Decrease Wait time

I run buildkite in a monorepo environment. We use a lot of abstractions that cause us to trigger other steps or pipelines to keep our CI code well organized and maintainable.

It’s not uncommon for us to have 10+ step on a build who’s sole job is to trigger other steps or pipelines.

This leads me to my question, how can I decrease the wait time of these steps.


I see that the wait time is actually a few different lifecycle steps rolled up. I’d like to know which ones I have control over decreasing and how to do so.

I run plenty of agents, I am rarely waiting on scaling activity.

Any help would be greatly appreciated.

Hi @OwenCR the agent using a polling architecture that is dependent on the number of agents you have registered in your organisation. And it’s not configurable.

To allow us to manage the load, as the number of agents registered increases, the poll interval increases up to a maximum of 10 seconds.

So unfortunately, the only way to change this on your end would be to run less agents, but I suspect that would not be desirable because then pipelines would be stuck waiting in a different place.

Hope that helps!

Thanks for the context. Can you share more with me about the polling architecture and algorithm works?

I’ve also observed long wait times that add up quickly for any given build that has many steps, especially builds with step dependencies. I’ve created a pull request to tentatively improve wait times, hopefully without any impact on aggregate server load.

2 Likes

@kgillette thanks for opening up that PR :slight_smile: someone from the team will review it and provide any feedback directly in the PR.

@OwenCR I’m not sure what else I could share and it could even change in the future depending on load distribution, etc.

But at the moment, it’s about 2 seconds for <5 agents, 5 seconds for <10 and 10 seconds above that.

1 Like

My understanding is that the intent was that as you had more agents, there would be more pinging for work and that the average wait time would decrease, whilst also managing load for the API.

━━━

§ **Exercise description**
Write the next part of the forum thread about reducing Buildkite agent wait times, starting after its last sentence. The data that comes next is unrelated material, separate from the forum thread on agent wait times.

§ **Information provided**

━━━

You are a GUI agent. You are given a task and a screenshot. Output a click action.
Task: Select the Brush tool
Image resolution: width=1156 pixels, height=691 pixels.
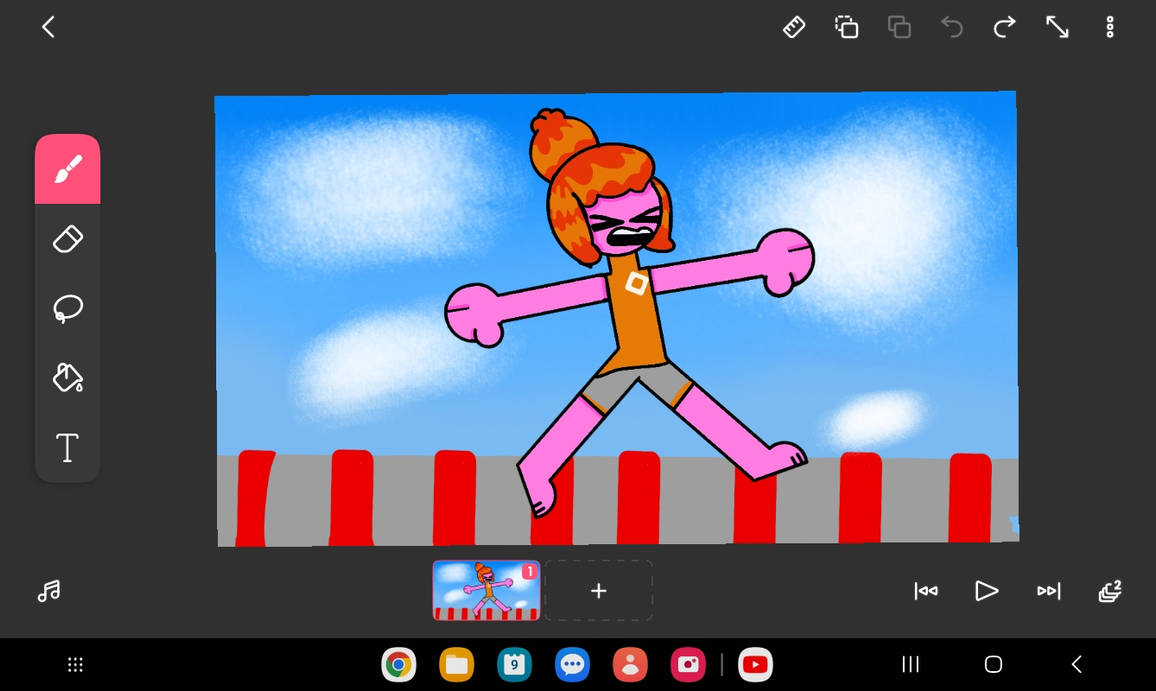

━━━

§ **Reply to the task**
However, this is not how it works. In reality, the median time for agents to accept a job is approximately the same as the ping interval. The dispatcher as I remember sorts by agents that have recently performed a similar job, or failing that those that have pinged recently. It then assigns the work to that agent and waits for it to ping to pick up the work. Because it’s picking agents that have pinged most recently, it will ALWAYS take about a ping interval for the job to be accepted.

Unless I’m mistaken (which is totes possible), I reckon the best approach would be for the dispatcher to exclude agents that haven’t checked in for a long time but otherwise assign at random if there isn’t an agent available that has previously done the some work. That should result in the gaussian distribution of accept times that I think was the original intent.

1 Like

The dispatcher as I remember sorts by agents that have recently performed a similar job, or failing that those that have pinged recently

Yes, that is correct, and it continues to be the current behavior :slight_smile:
Your suggestion makes sense, I like that approach :ok_hand:

Thanks for all the extra details @lachlandonald! this is gold :blush:

1 Like

How does the dispatcher determine what is a similar job? Same pipeline or same repo? Agent selection filter? Some other criteria?

I could imagine that, if caching is well utilized, it could be worth waiting 10 seconds in order to save more than 10 seconds in redundant work. For pipelines that do not opportunities for work sharing, then random agent would certainly be more effective.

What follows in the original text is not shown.